Every record should be written out exactly, please.

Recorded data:
--
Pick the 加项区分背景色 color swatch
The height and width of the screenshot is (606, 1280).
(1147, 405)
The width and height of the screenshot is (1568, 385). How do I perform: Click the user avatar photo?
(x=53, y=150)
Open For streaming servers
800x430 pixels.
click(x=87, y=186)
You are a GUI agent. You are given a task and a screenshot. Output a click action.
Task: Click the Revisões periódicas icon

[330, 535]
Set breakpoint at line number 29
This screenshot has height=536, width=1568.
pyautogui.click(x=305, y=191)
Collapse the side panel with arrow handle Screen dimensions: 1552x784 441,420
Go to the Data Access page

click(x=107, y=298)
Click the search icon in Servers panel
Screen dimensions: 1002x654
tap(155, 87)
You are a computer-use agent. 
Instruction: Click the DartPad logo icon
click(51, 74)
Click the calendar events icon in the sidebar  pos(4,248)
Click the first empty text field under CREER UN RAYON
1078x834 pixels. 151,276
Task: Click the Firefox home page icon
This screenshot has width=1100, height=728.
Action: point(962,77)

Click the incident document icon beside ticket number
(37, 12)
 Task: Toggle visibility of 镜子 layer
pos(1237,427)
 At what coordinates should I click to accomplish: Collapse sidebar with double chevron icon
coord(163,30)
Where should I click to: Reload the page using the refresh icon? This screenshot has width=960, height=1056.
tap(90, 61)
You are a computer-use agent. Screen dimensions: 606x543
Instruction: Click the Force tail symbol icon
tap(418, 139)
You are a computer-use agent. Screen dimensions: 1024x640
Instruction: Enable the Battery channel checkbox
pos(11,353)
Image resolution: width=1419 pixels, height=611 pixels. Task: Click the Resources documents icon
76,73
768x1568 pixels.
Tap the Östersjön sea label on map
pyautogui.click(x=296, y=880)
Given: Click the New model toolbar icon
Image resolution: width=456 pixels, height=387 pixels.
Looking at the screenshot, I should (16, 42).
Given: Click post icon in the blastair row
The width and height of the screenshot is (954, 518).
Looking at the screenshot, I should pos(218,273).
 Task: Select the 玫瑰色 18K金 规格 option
--
> [SOLUTION TO THIS TASK]
Pick the 加项区分背景色 color swatch
The height and width of the screenshot is (606, 1280).
(1147, 405)
The width and height of the screenshot is (1568, 385). How do I perform: Click the user avatar photo?
(x=53, y=150)
Open For streaming servers
800x430 pixels.
click(x=87, y=186)
You are a GUI agent. You are given a task and a screenshot. Output a click action.
Task: Click the Revisões periódicas icon

[330, 535]
Set breakpoint at line number 29
This screenshot has height=536, width=1568.
pyautogui.click(x=305, y=191)
Collapse the side panel with arrow handle Screen dimensions: 1552x784 441,420
Go to the Data Access page

click(x=107, y=298)
Click the search icon in Servers panel
Screen dimensions: 1002x654
tap(155, 87)
You are a computer-use agent. 
Instruction: Click the DartPad logo icon
click(51, 74)
Click the calendar events icon in the sidebar  pos(4,248)
Click the first empty text field under CREER UN RAYON
1078x834 pixels. 151,276
Task: Click the Firefox home page icon
This screenshot has width=1100, height=728.
Action: point(962,77)

Click the incident document icon beside ticket number
(37, 12)
 Task: Toggle visibility of 镜子 layer
pos(1237,427)
 At what coordinates should I click to accomplish: Collapse sidebar with double chevron icon
coord(163,30)
Where should I click to: Reload the page using the refresh icon? This screenshot has width=960, height=1056.
tap(90, 61)
You are a computer-use agent. Screen dimensions: 606x543
Instruction: Click the Force tail symbol icon
tap(418, 139)
You are a computer-use agent. Screen dimensions: 1024x640
Instruction: Enable the Battery channel checkbox
pos(11,353)
Image resolution: width=1419 pixels, height=611 pixels. Task: Click the Resources documents icon
76,73
768x1568 pixels.
Tap the Östersjön sea label on map
pyautogui.click(x=296, y=880)
Given: Click the New model toolbar icon
Image resolution: width=456 pixels, height=387 pixels.
Looking at the screenshot, I should (16, 42).
Given: Click post icon in the blastair row
The width and height of the screenshot is (954, 518).
Looking at the screenshot, I should pos(218,273).
 Task: Select the 玫瑰色 18K金 规格 option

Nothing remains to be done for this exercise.